Page extract:

----------

Breweriana Collectibles

Breweriana Antique Advertising Collectibles

Breweriana Antique Advertising Collectibles

Breweriana includes any type of beer collectible related to breweries and beer. Beer collectibles have always been very popular and with a recent boom in microbreweries a new generation of people are finding out about different types of beer memorabilia. Accordingly, some of the original beer brands are being reintroduced which is creating an interest in the history of beer, the breweries that once made them and their original advertising.

1953 Griesedieck Bros. Flat Top Beer Cans

1953 Griesedieck Bros. Flat Top Beer Cans

Some of the most popular types of collectibles are beer trays, corner signs, reverse-on-glass signs and tin over cardboard signs. Other Breweriana collectibles include etched glasses, tap knobs, lithograph posters, clocks, beer cans and bottles. Collectors sometimes focus on a geographical area, a particular brand, or a style of an advertising piece. Some popular brands include Anheuser-Busch, Falstaff, Hamms, Pabst, Schlitz, Jacob Ruppert, Krueger, Maier, Frank Fehr, August Shell, Wm. J. Lemp, and smaller regional companies such as American Brewing Co., Griesedieck Bros., Hyde Park and Columbia Brewing Co. Breweriana items that typically command the highest value were produced prior to Prohibition that started in 1919, and these items can be worth several thousand dollars or more when in good condition.

----------

Supplied information:
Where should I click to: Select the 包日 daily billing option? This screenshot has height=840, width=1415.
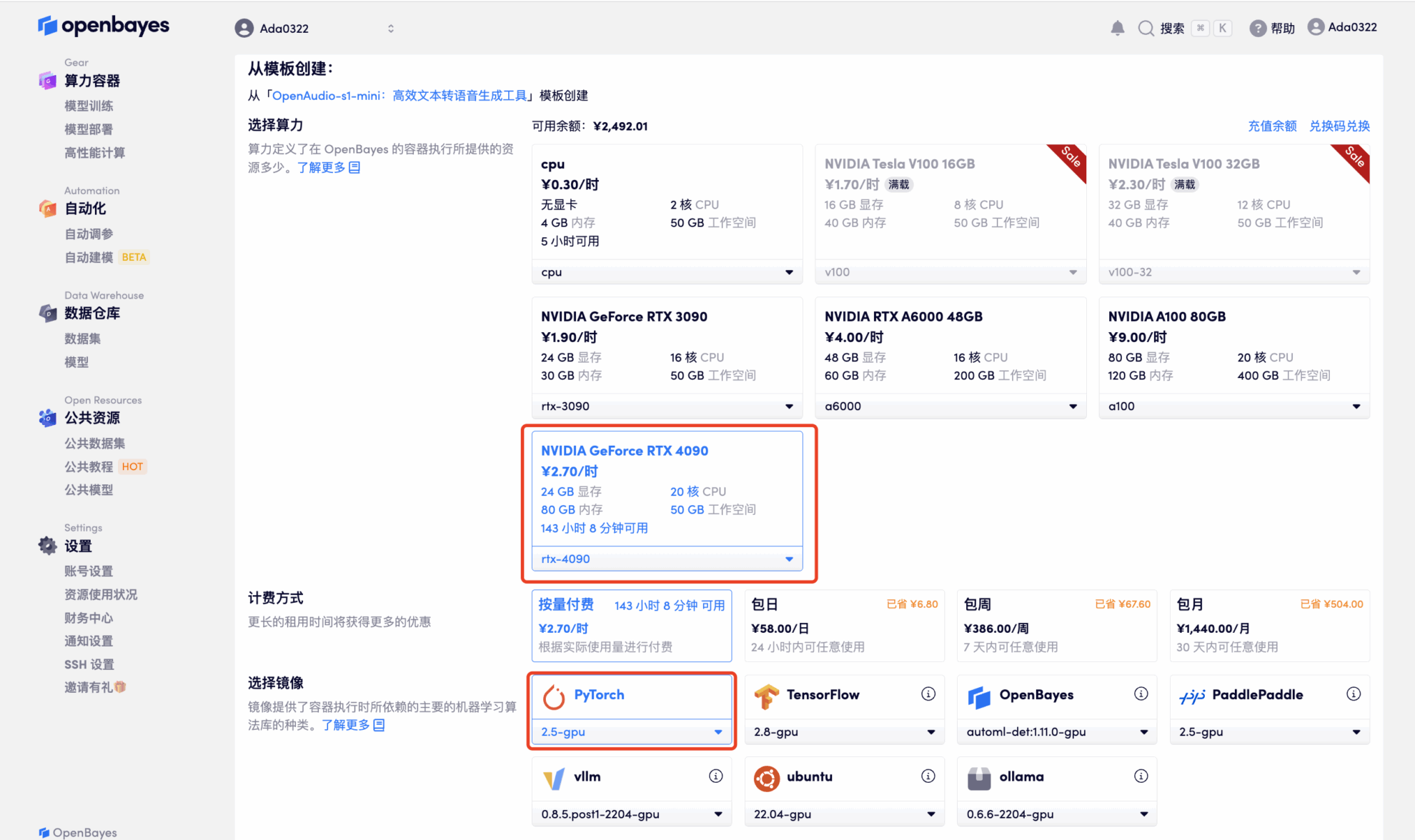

----------

Task set:
#1 Decide whether each statement below agrees with the breweriana page, answering yes or no and quoting the words of the page that settle it. (a) Breweriana items made before Prohibition typically command the highest value. (b) Some of the original beer brands are being discontinued. (c) Collectors sometimes focus on a geographical area.
#2 Copy everything in the breweriana page from "Breweriana includes any" down to "their original advertising.", keeping the wording unchanged.

Outputs:
#1
(a) Yes: "Breweriana items that typically command the highest value were produced prior to Prohibition that started in 1919"
(b) No: "some of the original beer brands are being reintroduced"
(c) Yes: "Collectors sometimes focus on a geographical area, a particular brand, or a style of an advertising piece."

#2
Breweriana includes any type of beer collectible related to breweries and beer. Beer collectibles have always been very popular and with a recent boom in microbreweries a new generation of people are finding out about different types of beer memorabilia. Accordingly, some of the original beer brands are being reintroduced which is creating an interest in the history of beer, the breweries that once made them and their original advertising.